YOUR TASK:
What is needed is an exact copy of the records below, with the pictures left out.

►

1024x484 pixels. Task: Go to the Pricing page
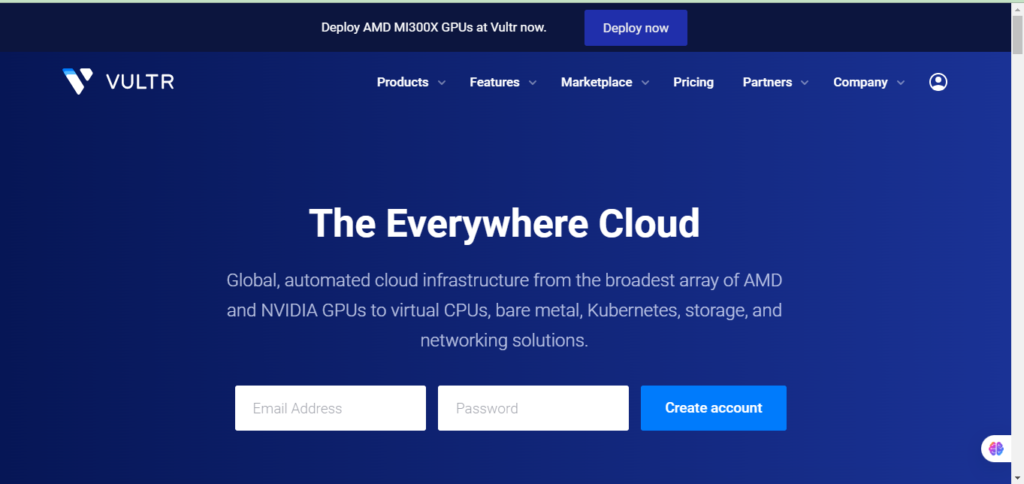[x=693, y=82]
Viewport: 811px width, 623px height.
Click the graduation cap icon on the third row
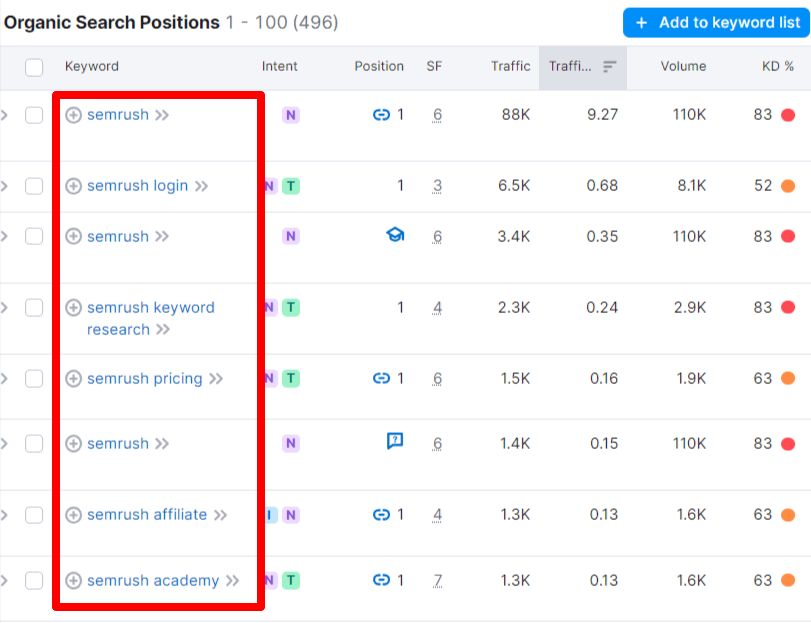(395, 235)
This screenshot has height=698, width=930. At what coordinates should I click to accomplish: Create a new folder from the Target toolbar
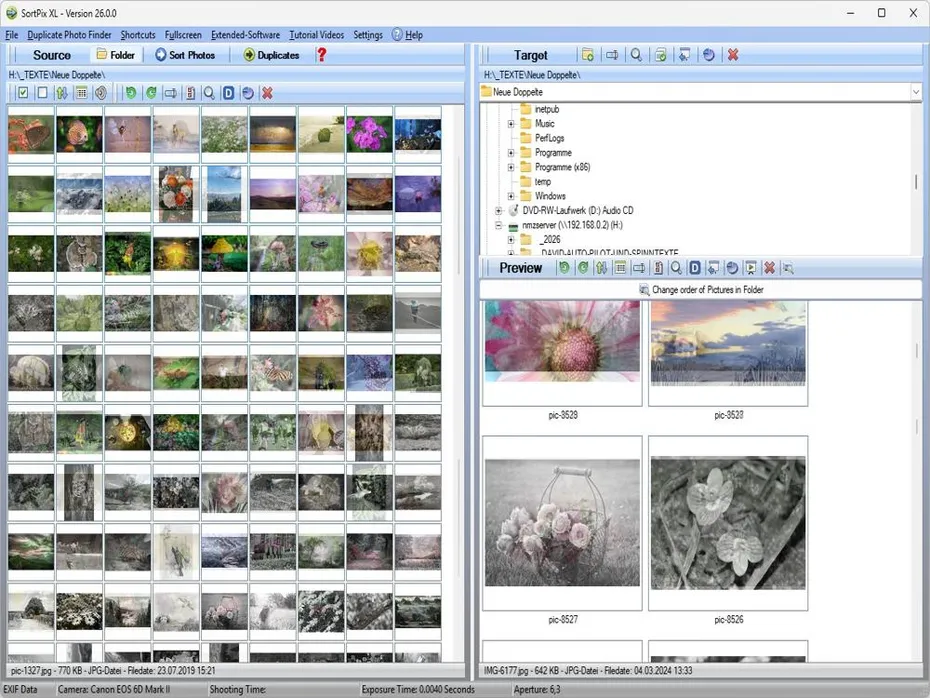pyautogui.click(x=590, y=55)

◄

EXERCISE SOLUTION:
1024x484 pixels. Task: Go to the Pricing page
[x=693, y=82]
Viewport: 811px width, 623px height.
Click the graduation cap icon on the third row
(395, 235)
This screenshot has height=698, width=930. At what coordinates should I click to accomplish: Create a new folder from the Target toolbar
pyautogui.click(x=590, y=55)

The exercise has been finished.